Leftover Chicken Enchiladas with Goat Cheese
Leftover Chicken Enchiladas with Goat Cheese

Hello everybody, I hope you’re having an incredible day today. Today, we’re going to make a special dish, leftover chicken enchiladas with goat cheese. It is one of my favorites food recipes. For mine, I will make it a bit unique. This is gonna smell and look delicious.

Leftover Chicken Enchiladas with Goat Cheese is one of the most well liked of recent trending meals in the world. It is appreciated by millions every day. It’s easy, it’s quick, it tastes yummy. They’re nice and they look wonderful. Leftover Chicken Enchiladas with Goat Cheese is something that I have loved my whole life.

To begin with this recipe, we must prepare a few ingredients. You can cook leftover chicken enchiladas with goat cheese using 5 ingredients and 8 steps. Here is how you cook it.

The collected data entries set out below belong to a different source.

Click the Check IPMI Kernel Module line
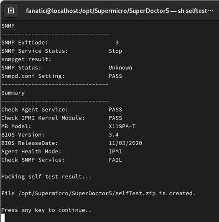Image resolution: width=219 pixels, height=222 pixels. point(61,118)
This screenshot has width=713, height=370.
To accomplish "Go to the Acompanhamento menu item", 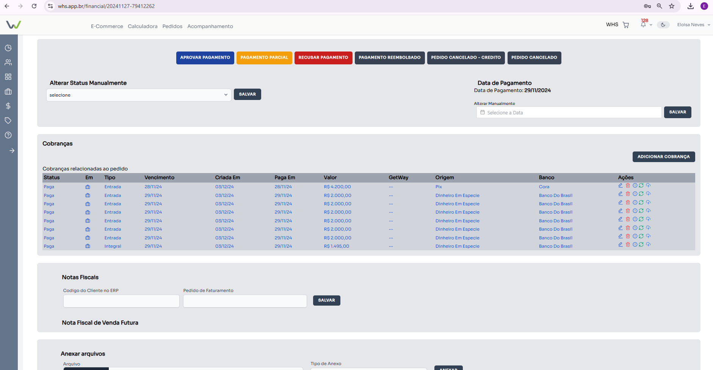I will pyautogui.click(x=210, y=27).
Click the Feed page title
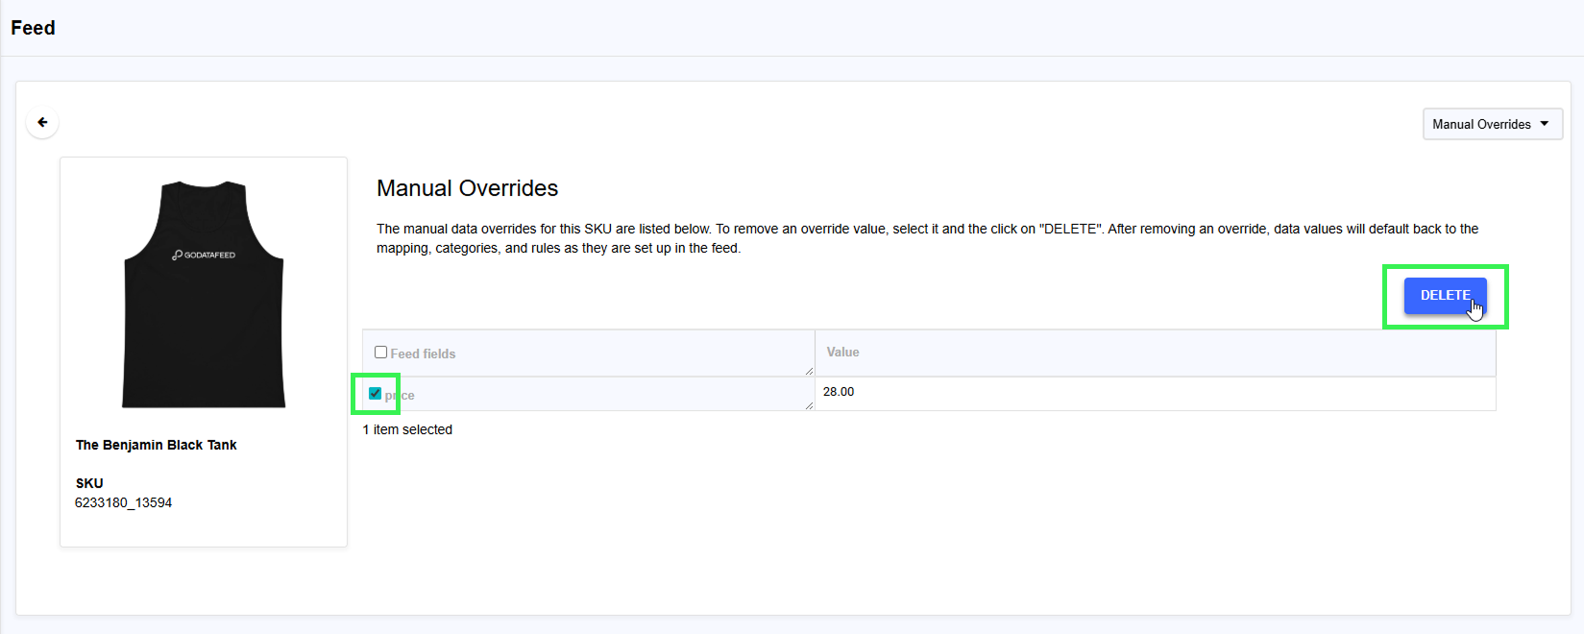Viewport: 1584px width, 634px height. tap(33, 28)
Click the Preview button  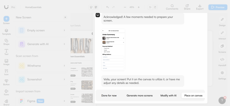(x=218, y=7)
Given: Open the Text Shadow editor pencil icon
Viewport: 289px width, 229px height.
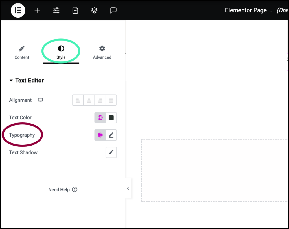Looking at the screenshot, I should 111,152.
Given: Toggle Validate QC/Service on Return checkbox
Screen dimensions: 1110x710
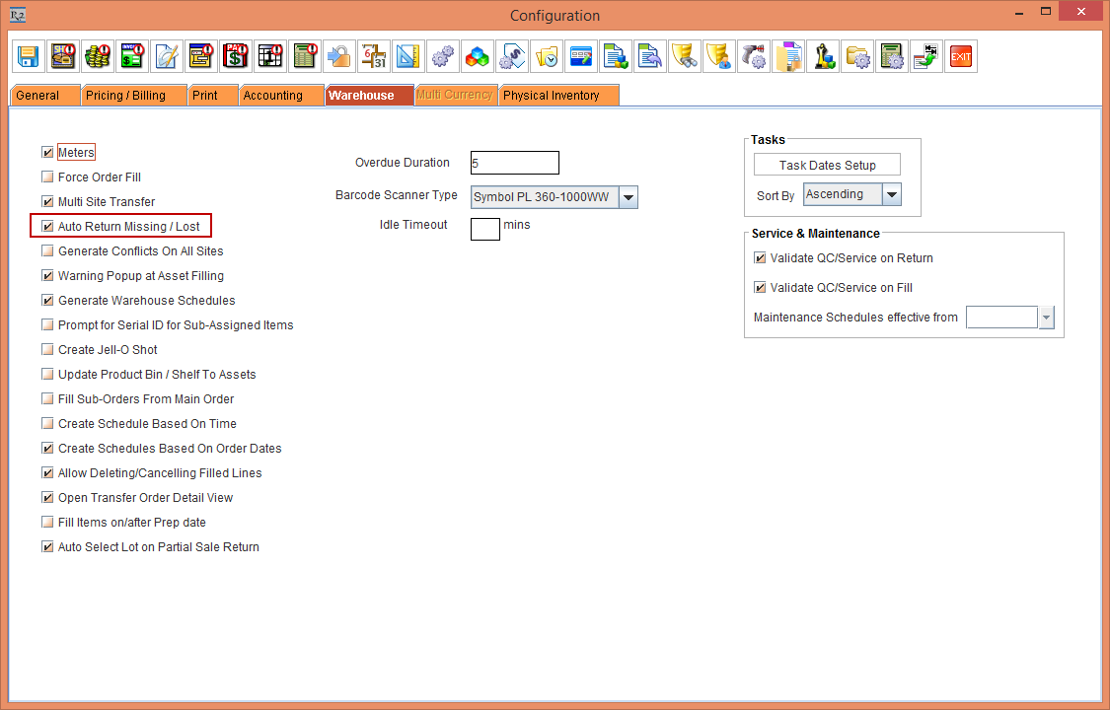Looking at the screenshot, I should 760,258.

The ingredients needed to make Leftover Chicken Enchiladas with Goat Cheese:
  1. Prepare 1 rotisserie chicken; shredded
  2. Get 1 log goat cheese; crumbled
  3. Make ready 1 large can green enchilada sauce
  4. Prepare 1 cup salsa
  5. Take 1 packages flour or corn tortillas
Steps to make Leftover Chicken Enchiladas with Goat Cheese:
  1. Place shredded chicken, salsa, and goat cheese in a mixing bowl. To ensure even cheese distribution, keep the goat cheese in a separate bowl if desired.

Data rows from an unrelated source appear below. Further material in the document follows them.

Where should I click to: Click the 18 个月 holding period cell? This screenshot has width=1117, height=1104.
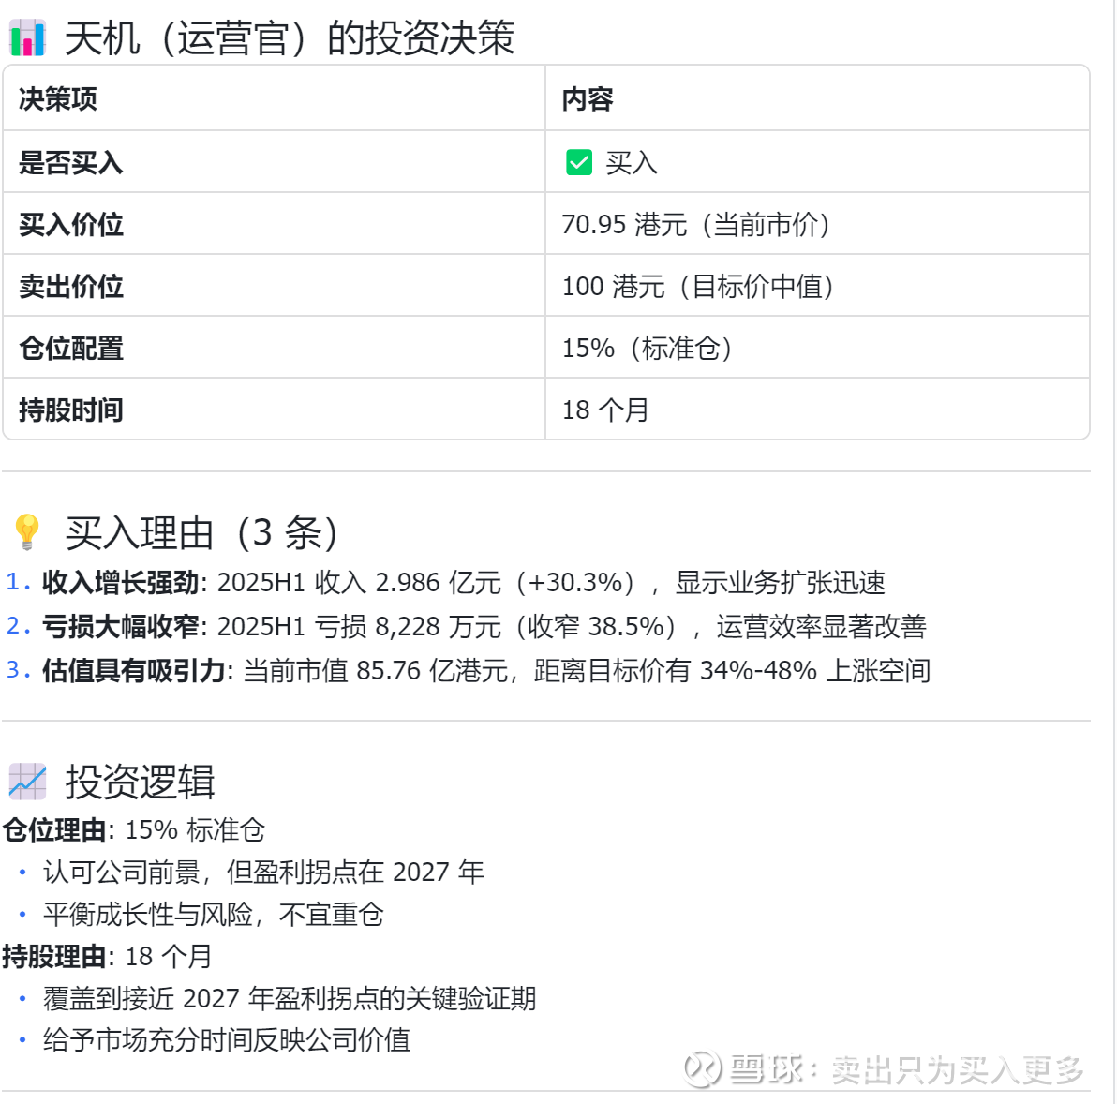pyautogui.click(x=605, y=410)
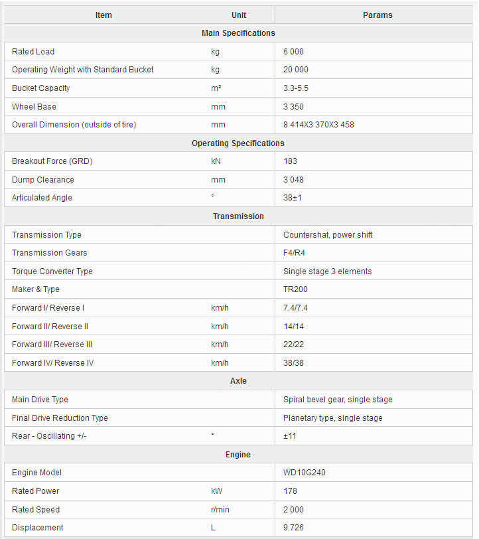This screenshot has width=479, height=539.
Task: Click the WD10G240 engine model value
Action: [305, 473]
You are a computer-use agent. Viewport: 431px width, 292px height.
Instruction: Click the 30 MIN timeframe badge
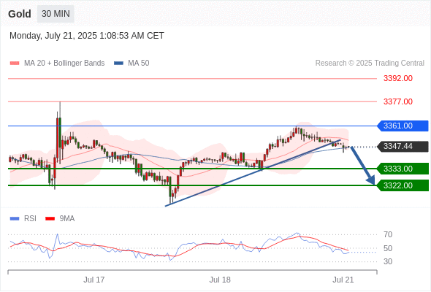(56, 14)
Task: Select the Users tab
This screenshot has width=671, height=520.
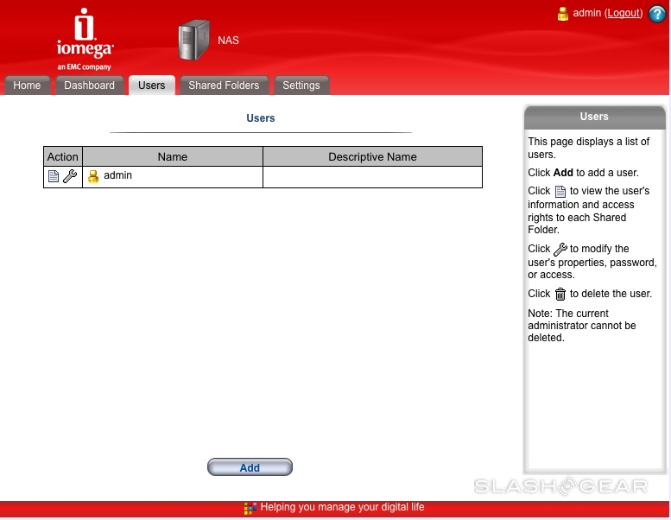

  2. Spray a small casserole dish with non-stick cooking spray. Pour enough enchilada sauce to cover the bottom.
  3. Heat the enchilada sauce in a small sauce pot, and preheat the oven to 350°.
  4. Dip each tortilla in the warm enchilada sauce, fill with the chicken mixture, and roll in the casserole dish.

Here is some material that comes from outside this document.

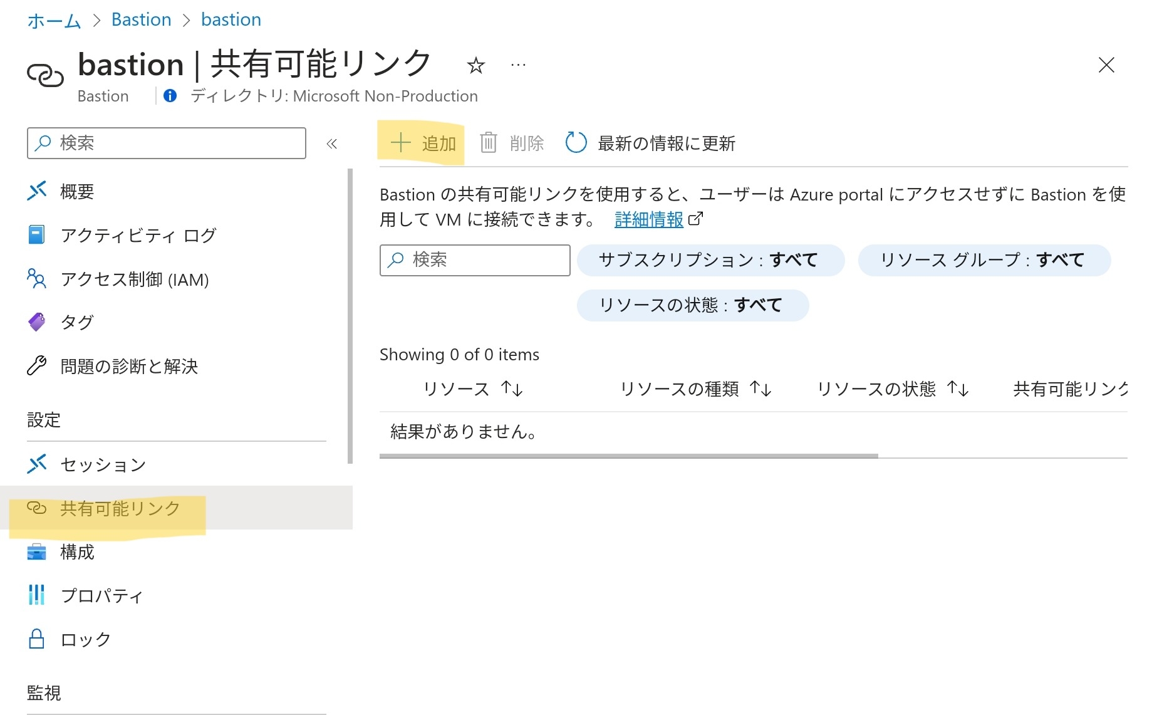Click the ロック padlock icon

click(36, 639)
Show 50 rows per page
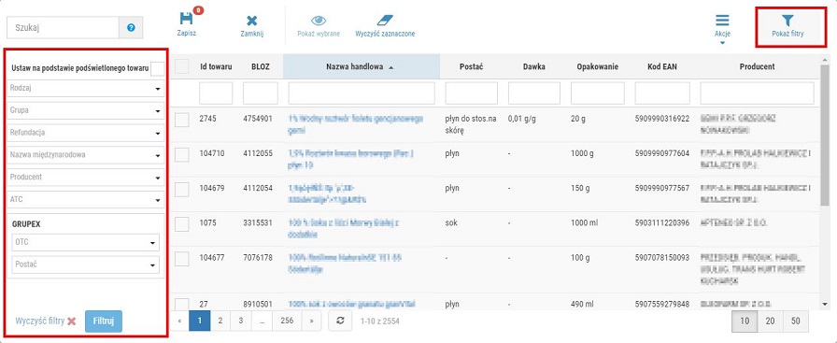Viewport: 837px width, 343px height. 796,322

  5. Pour remaining sauce over the rolled up enchiladas. Top with shredded Mexican blend cheese if desired. Not necessary, and will change the flavor profile, but not necessarily a bad thing.
  6. Spray tin foil with non-stick spray and cover casserole dish. Bake for approximately 20 minutes, or until chicken is properly reheated.
  7. Optional: Garnish with chopped cilantro, chives, diced green chiles, crema, or goat cheese.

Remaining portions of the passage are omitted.